Je parlerai plutôt de petites familles. Depuis l’écriture du seul en scène Le soliloque de Grimm avec l’immense Fred Saurel qui nous a valu un beau succès public et critique (notamment les « 5 cœurs du Figaro », NDLR), je suis apparenté à la famille du Café de la Gare temple de la création parisienne crée par Romain Bouteille et Coluche, lequel sera d’ailleurs au centre de mon prochain seul en scène intitulé Moi Michel C., une pièce créée en résidence aux théâtre des Franciscains de Béziers. J’ai également l’honneur de travailler depuis 2016 avec Fred Saurel et un incroyable metteur en scène, Jean-Philippe Azéma, ainsi que toute une équipe de talents mis au service de la création.

Le théâtre a-t-il encore sa place en 2023 dans une société régie par les écrans et les réseaux sociaux ?
Disons que si nous sommes un jour privés d’électricité, le théâtre pourra toujours se jouer aux chandelles. La pandémie aura été une redoutable épreuve pour le spectacle vivant, mais nous sommes toujours là. Aucune intelligence artificielle ne pourra remplacer la capacité d’un auteur à « montrer l’homme à l’homme, l’homme déchu à celui qui ne l’est pas » comme l’a écrit Luc Jeener du Figaro à propos du Soliloque de Grimm. Aucun écran ne pourra restituer les vibrations d’un public ému, heureux de partager, le temps d’une histoire, un pur moment d’humanité.
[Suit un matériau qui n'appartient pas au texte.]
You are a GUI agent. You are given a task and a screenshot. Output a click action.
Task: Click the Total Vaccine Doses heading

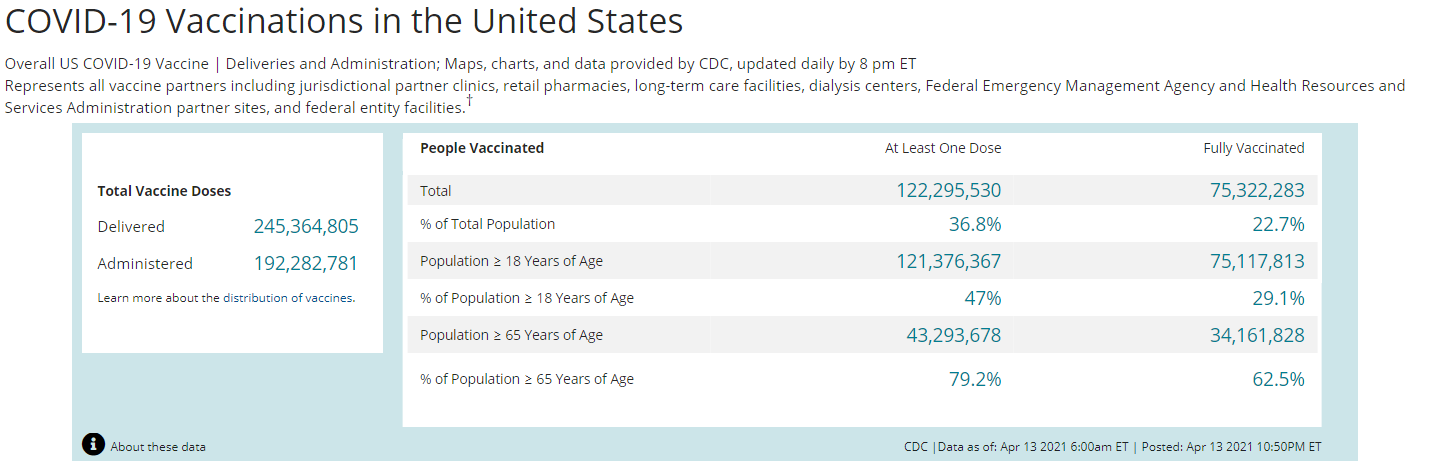[164, 191]
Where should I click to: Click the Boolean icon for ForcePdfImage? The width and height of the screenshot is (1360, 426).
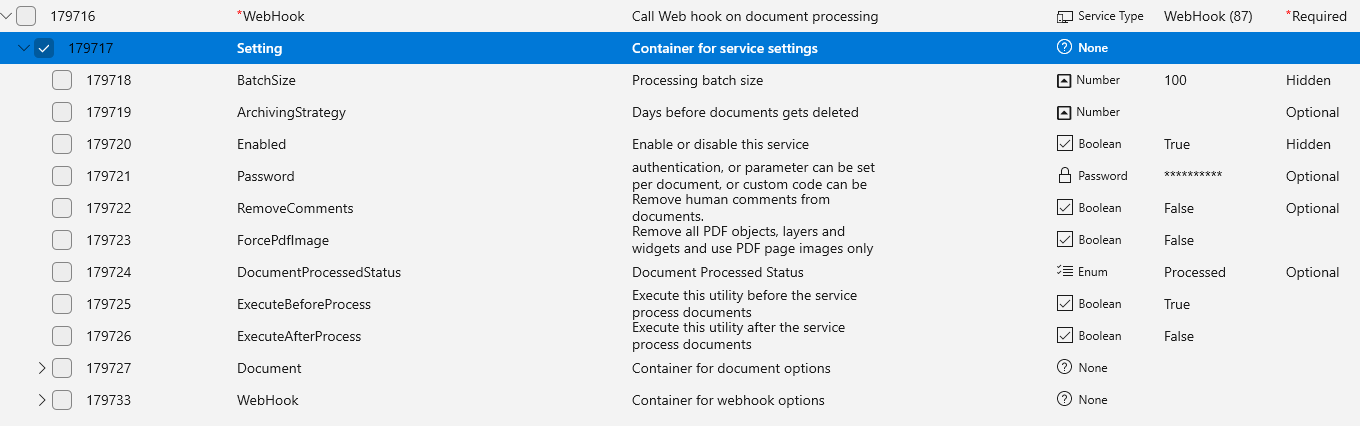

Quelle est votre actualité ?
Pour ma dernière pièce, Recettes de famille, nous avons fait le choix d’une tournée en province car les comédies du style « boulevard » y sont très prisées. Actuellement programmée en Rhône-Alpes, j’avoue qu’une représentation sur nos terres me comblerait mais qu’il est difficile d’être prophète en son pays où, selon une formule plus consacrée : « Pour les gens d’aquí, rien n’est acquis »… Il est amusant de constater d’ailleurs que je suis plus connu au sein du microcosme parisien que dans notre grand Sud. Mais je garde espoir car travaillant depuis un an avec le joueur de poker professionnel Basile Yaïche sur l’écriture d’une série pour Netflix, Son Of Poker, mon adoubement local ne devrait pas tarder. En effet, pour reprendre notre thématique précédente, il semblerait qu’en 2023, Netflix ouvre même les portes des théâtres municipaux.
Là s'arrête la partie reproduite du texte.